REQUIRED ACTION –
Can you carry on the abstract below on enhanced recovery after minimally invasive rectal cancer surgery, starting right after its last sentence?

***** SELECTED EXCERPT *****

Impact of enhanced recovery on oncological outcomes following minimally invasive surgery for rectal cancer

British Journal of Surgery
Impact of enhanced recovery on oncological outcomes following minimally invasive surgery for rectal cancer
British Journal of Surgery Impact of enhanced recovery on oncological outcomes following minimally invasive surgery for rectal cancer

The present investigation aimed to investigate oncological outcomes, comparing enhanced recovery pathway (ERP) versus conventional care by reporting a retrospective analysis of patients undergoing minimally invasive surgery for rectal adenocarcinoma from 2005 to 2018. A total of 600 patients were included in the analysis. The results showed ERP to be associated with a non‐significant improvement in overall survival whereas complications were a main driver for long‐term mortality.

Less complications may reduce cancer risk

Background

Oncological outcomes of locally advanced rectal cancer depend on the quality of surgical and oncological management. Enhanced recovery pathways (ERPs) have yet to be assessed for their oncological impact when used in combination with minimally invasive surgery. This study assessed outcomes with or without an ERP in patients with rectal cancer.

***** DATASET SECTION *****

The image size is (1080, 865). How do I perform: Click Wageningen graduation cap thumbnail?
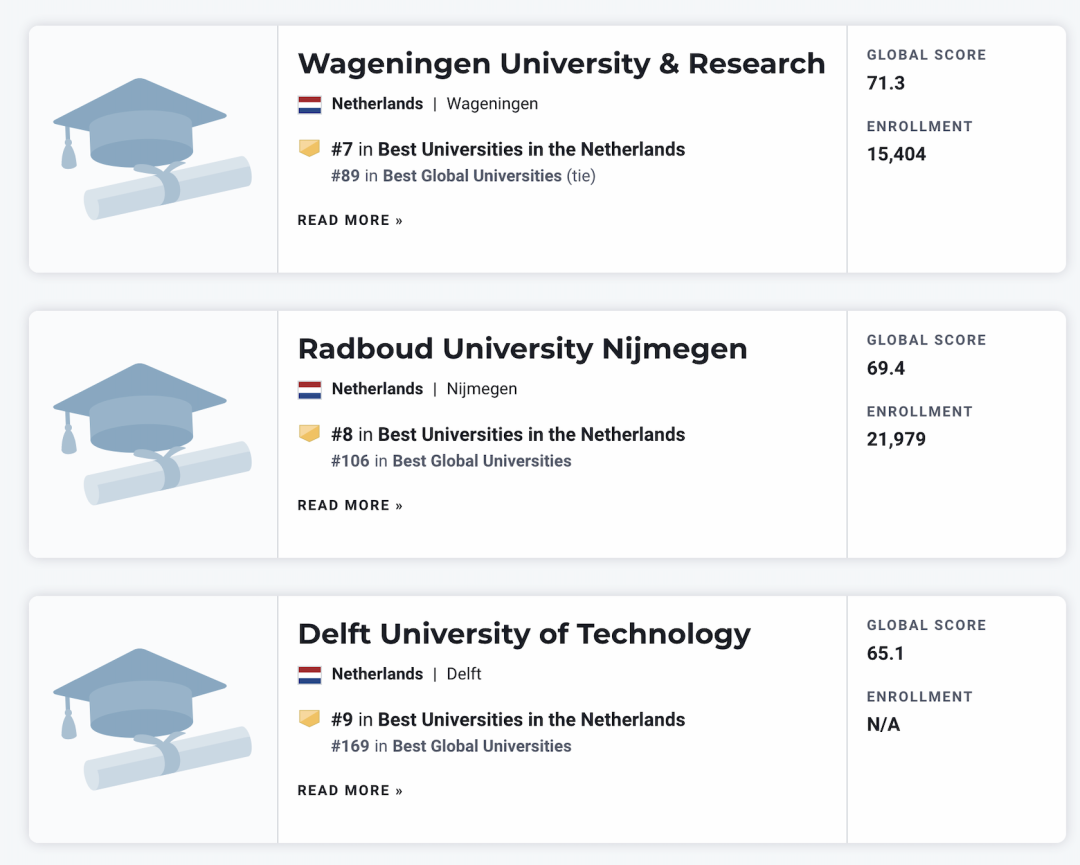tap(152, 149)

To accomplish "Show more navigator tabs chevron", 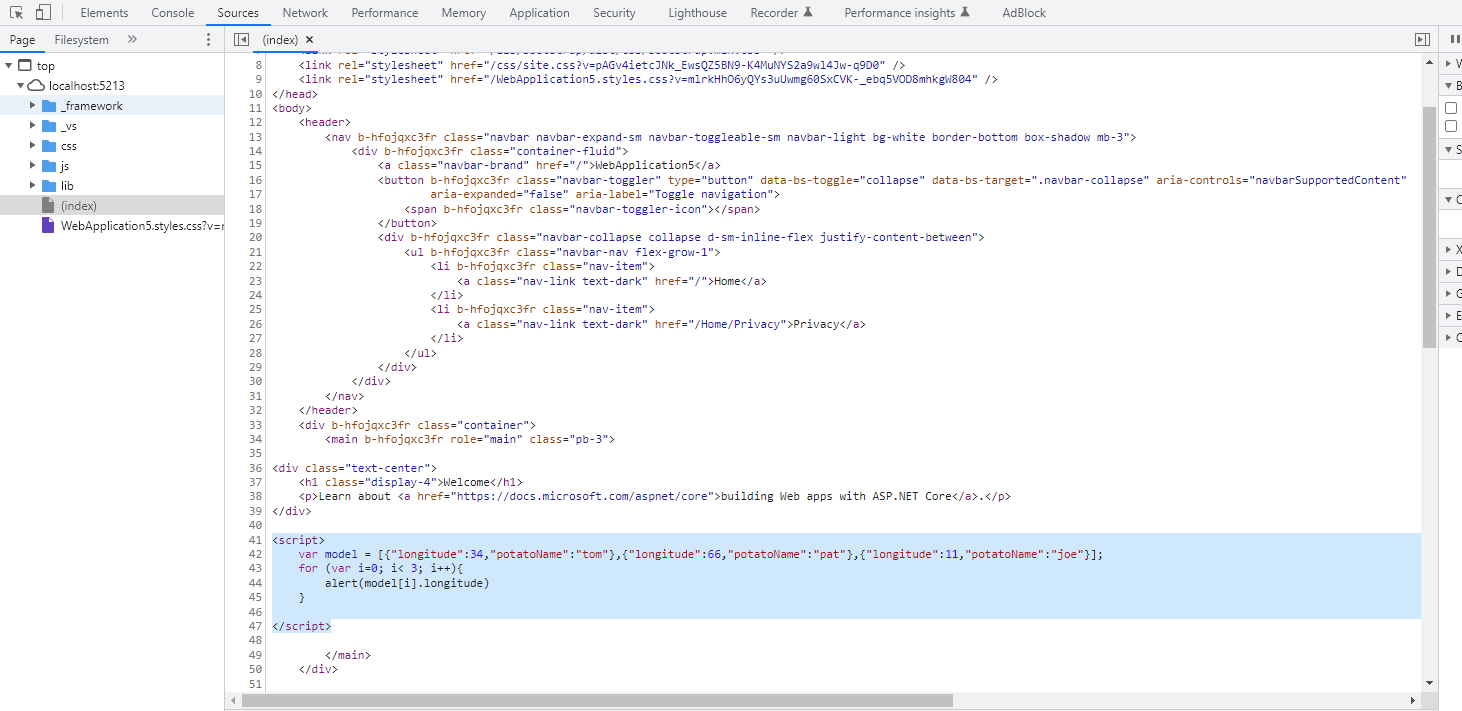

*****

RESPONSE BOX –
Methods

This was a retrospective analysis of all consecutive adult patients who underwent elective minimally invasive surgery for primary rectal adenocarcinoma with curative intent between February 2005 and April 2018. Both laparoscopic and robotic procedures were included. Short‐term morbidity and overall survival were compared between patients treated according to the institutional ERP and those who received conventional care.

Results

A total of 600 patients underwent minimally invasive surgery, of whom 320 (53·3 per cent) were treated according to the ERP and 280 (46·7 per cent) received conventional care. ERP was associated with less overall morbidity (34·7 versus 54·3 per cent; P < 0·001). Patients in the ERP group had improved overall survival on univariable (91·4 versus 81·7 per cent at 5 years; hazard ratio (HR) 0·53, 95 per cent c.i. 0·28 to 0·99) but not multivariable (HR 0·78, 0·41 to 1·50) analysis. Multivariable analysis revealed age (HR 1·46, 1·17 to 1·82), male sex (HR 1·98, 1·05 to 3·70) and complications (HR 2·23, 1·30 to 3·83) as independent risk factors for compromised overall survival. Disease‐free survival was comparable for patients who had ERP or conventional treatment (80·5 versus 84·6 per cent at 5 years respectively; P = 0·272).

Conclusion

Treatment within an ERP was associated with a lower morbidity risk that may have had a subtle impact on overall but not disease‐specific survival.